Hello im kinda new here and hoping someone can help me with this energy conservation question (I believe).

A 2.10g- bullet embeds itself in a 1.30kg - block, which is attached to a spring of force constant 770 N/m .

1) If the maximum compression of the spring is 5.60 cm , find the initial speed of the bullet.
2)Find the time for the bullet-block system to come to rest?
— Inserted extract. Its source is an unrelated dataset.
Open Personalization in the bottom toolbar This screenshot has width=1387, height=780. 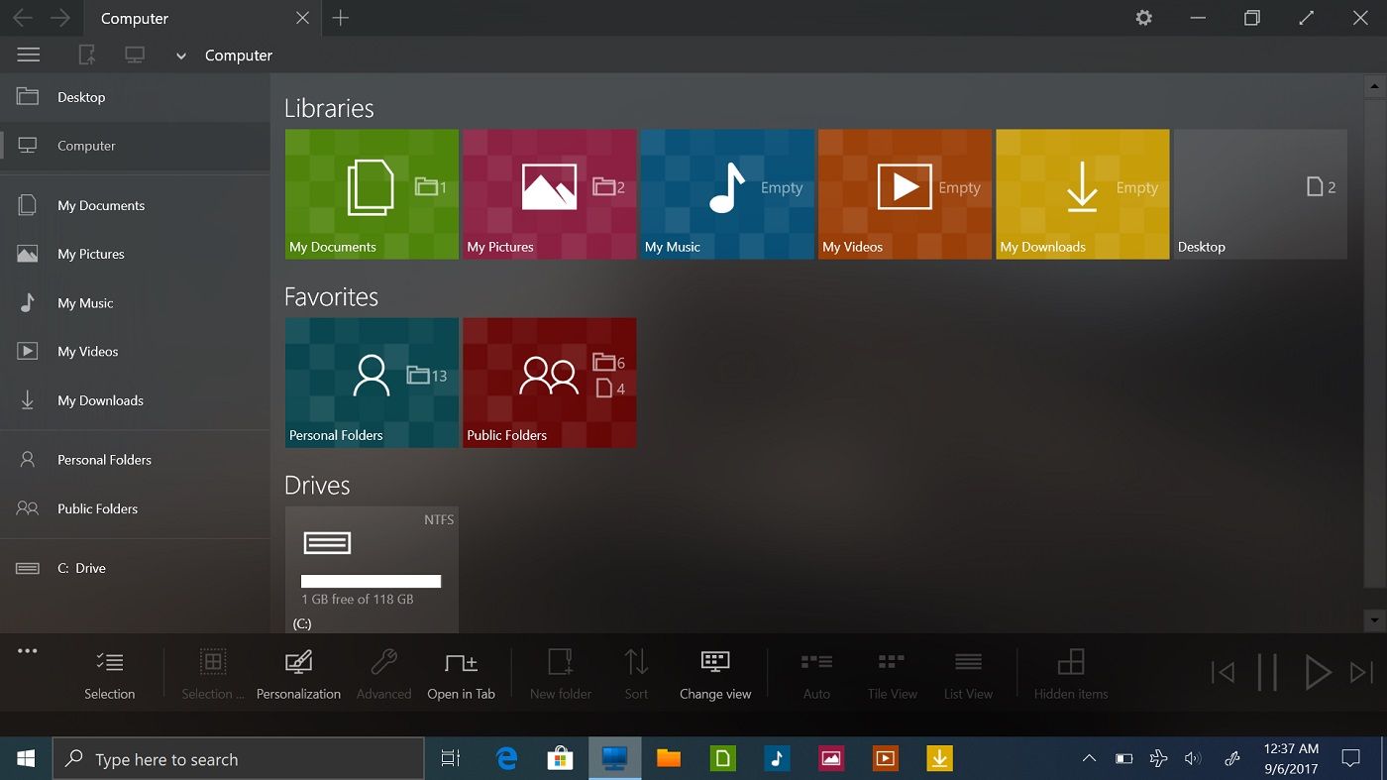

Thank you for any assistance

2 answers

1) The embedding process is inelastic, so you have to use conservation of momentum to get the final velocity after the bullet is embedded and before spring compression starts. Let
V = initial bullet velocity,
v = velocity after it gets embedded
m = bullet mass
M = block mass
Momentum ocnservation tells you that
V*m = v*(m + M)
v = V*m/(m+M) = 1.613*10^-3 V
Spring compression is an elastic process, so the kinetic energy after embeddig = potential energy of thew fully compressed spring.
(1/2) kX^2 = (1/2)(m+M)v^2
= (1/2)m^2*V^2/(m+M)
Solve for V. Make sure X is in units of meters.
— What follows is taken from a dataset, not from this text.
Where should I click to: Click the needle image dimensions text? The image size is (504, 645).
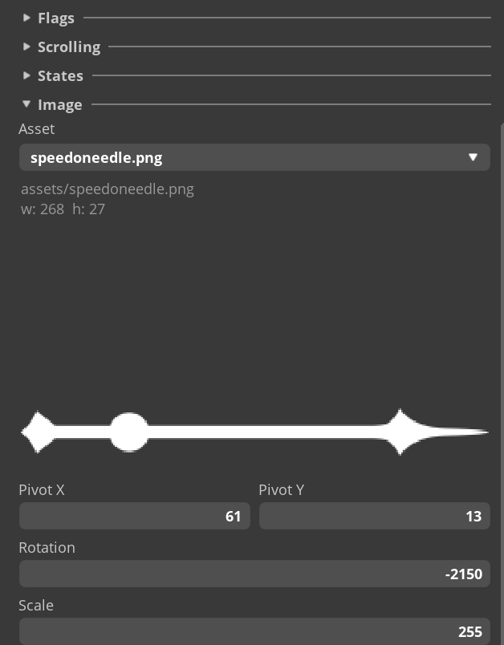[63, 209]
(2) The bullet-block system will keep on oscillating, so I think they want the time it takes for the spring to reach maximum compression (before it bounces back). That would be 1/4 of the period of oscillation, or
(1/4)*(2 pi)sqrt[k/(m+M)]
I agree with the previous post except for the last part, it would be (1/4)*(2 pi)sqrt[(m+M)/k] instead.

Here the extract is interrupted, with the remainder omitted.